Write out each line of the material below word for word.

(Data pulled from a collection)
---

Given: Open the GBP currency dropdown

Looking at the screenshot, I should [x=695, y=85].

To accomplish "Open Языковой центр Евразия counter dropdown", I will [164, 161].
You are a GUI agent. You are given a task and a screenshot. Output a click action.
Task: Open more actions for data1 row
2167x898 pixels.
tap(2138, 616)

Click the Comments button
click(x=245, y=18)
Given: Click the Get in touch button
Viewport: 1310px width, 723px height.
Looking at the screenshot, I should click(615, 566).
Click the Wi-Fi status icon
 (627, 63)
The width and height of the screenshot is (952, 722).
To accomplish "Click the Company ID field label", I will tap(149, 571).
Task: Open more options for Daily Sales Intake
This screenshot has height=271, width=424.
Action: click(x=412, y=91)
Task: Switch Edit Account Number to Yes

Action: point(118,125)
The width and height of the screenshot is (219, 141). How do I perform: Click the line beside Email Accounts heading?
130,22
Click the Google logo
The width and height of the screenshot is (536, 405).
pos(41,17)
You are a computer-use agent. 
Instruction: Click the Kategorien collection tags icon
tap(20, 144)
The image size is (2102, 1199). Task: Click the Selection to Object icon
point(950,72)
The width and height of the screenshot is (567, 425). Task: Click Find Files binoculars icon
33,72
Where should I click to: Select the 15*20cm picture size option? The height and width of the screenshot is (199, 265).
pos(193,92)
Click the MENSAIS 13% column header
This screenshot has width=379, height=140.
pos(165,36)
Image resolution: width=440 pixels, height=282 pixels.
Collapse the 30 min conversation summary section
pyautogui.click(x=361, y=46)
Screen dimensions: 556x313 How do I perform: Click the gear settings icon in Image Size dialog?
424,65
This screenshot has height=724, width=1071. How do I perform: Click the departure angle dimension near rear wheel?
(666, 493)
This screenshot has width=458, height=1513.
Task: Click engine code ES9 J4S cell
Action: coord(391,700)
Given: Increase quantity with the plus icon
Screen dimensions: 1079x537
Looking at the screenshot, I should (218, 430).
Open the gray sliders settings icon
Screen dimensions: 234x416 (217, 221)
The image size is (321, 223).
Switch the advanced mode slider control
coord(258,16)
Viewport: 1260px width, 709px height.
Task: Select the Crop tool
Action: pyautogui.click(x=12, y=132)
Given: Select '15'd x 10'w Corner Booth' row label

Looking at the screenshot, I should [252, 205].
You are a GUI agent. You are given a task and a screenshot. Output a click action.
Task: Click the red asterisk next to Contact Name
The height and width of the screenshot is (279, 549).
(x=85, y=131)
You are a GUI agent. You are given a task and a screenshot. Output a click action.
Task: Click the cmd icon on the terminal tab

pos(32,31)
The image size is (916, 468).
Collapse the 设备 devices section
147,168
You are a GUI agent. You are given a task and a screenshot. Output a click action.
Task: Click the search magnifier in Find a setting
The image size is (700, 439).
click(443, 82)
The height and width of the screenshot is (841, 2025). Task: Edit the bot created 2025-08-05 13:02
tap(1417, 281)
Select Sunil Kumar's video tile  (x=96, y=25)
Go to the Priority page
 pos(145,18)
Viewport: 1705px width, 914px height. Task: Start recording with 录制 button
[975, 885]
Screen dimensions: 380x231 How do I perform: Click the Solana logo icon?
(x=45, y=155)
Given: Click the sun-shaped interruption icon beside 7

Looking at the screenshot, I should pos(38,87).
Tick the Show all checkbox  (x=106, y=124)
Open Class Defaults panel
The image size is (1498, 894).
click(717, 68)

---

# ANSWER FOR THIS EXERCISE:
Given: Open the GBP currency dropdown

Looking at the screenshot, I should [x=695, y=85].

To accomplish "Open Языковой центр Евразия counter dropdown", I will [164, 161].
You are a GUI agent. You are given a task and a screenshot. Output a click action.
Task: Open more actions for data1 row
2167x898 pixels.
tap(2138, 616)

Click the Comments button
click(x=245, y=18)
Given: Click the Get in touch button
Viewport: 1310px width, 723px height.
Looking at the screenshot, I should click(615, 566).
Click the Wi-Fi status icon
 (627, 63)
The width and height of the screenshot is (952, 722).
To accomplish "Click the Company ID field label", I will tap(149, 571).
Task: Open more options for Daily Sales Intake
This screenshot has height=271, width=424.
Action: click(x=412, y=91)
Task: Switch Edit Account Number to Yes

Action: point(118,125)
The width and height of the screenshot is (219, 141). How do I perform: Click the line beside Email Accounts heading?
130,22
Click the Google logo
The width and height of the screenshot is (536, 405).
pos(41,17)
You are a computer-use agent. 
Instruction: Click the Kategorien collection tags icon
tap(20, 144)
The image size is (2102, 1199). Task: Click the Selection to Object icon
point(950,72)
The width and height of the screenshot is (567, 425). Task: Click Find Files binoculars icon
33,72
Where should I click to: Select the 15*20cm picture size option? The height and width of the screenshot is (199, 265).
pos(193,92)
Click the MENSAIS 13% column header
This screenshot has width=379, height=140.
pos(165,36)
Image resolution: width=440 pixels, height=282 pixels.
Collapse the 30 min conversation summary section
pyautogui.click(x=361, y=46)
Screen dimensions: 556x313 How do I perform: Click the gear settings icon in Image Size dialog?
424,65
This screenshot has height=724, width=1071. How do I perform: Click the departure angle dimension near rear wheel?
(666, 493)
This screenshot has width=458, height=1513.
Task: Click engine code ES9 J4S cell
Action: coord(391,700)
Given: Increase quantity with the plus icon
Screen dimensions: 1079x537
Looking at the screenshot, I should (218, 430).
Open the gray sliders settings icon
Screen dimensions: 234x416 (217, 221)
The image size is (321, 223).
Switch the advanced mode slider control
coord(258,16)
Viewport: 1260px width, 709px height.
Task: Select the Crop tool
Action: pyautogui.click(x=12, y=132)
Given: Select '15'd x 10'w Corner Booth' row label

Looking at the screenshot, I should [252, 205].
You are a GUI agent. You are given a task and a screenshot. Output a click action.
Task: Click the red asterisk next to Contact Name
The height and width of the screenshot is (279, 549).
(x=85, y=131)
You are a GUI agent. You are given a task and a screenshot. Output a click action.
Task: Click the cmd icon on the terminal tab

pos(32,31)
The image size is (916, 468).
Collapse the 设备 devices section
147,168
You are a GUI agent. You are given a task and a screenshot. Output a click action.
Task: Click the search magnifier in Find a setting
The image size is (700, 439).
click(443, 82)
The height and width of the screenshot is (841, 2025). Task: Edit the bot created 2025-08-05 13:02
tap(1417, 281)
Select Sunil Kumar's video tile  (x=96, y=25)
Go to the Priority page
 pos(145,18)
Viewport: 1705px width, 914px height. Task: Start recording with 录制 button
[975, 885]
Screen dimensions: 380x231 How do I perform: Click the Solana logo icon?
(x=45, y=155)
Given: Click the sun-shaped interruption icon beside 7

Looking at the screenshot, I should pos(38,87).
Tick the Show all checkbox  (x=106, y=124)
Open Class Defaults panel
The image size is (1498, 894).
click(717, 68)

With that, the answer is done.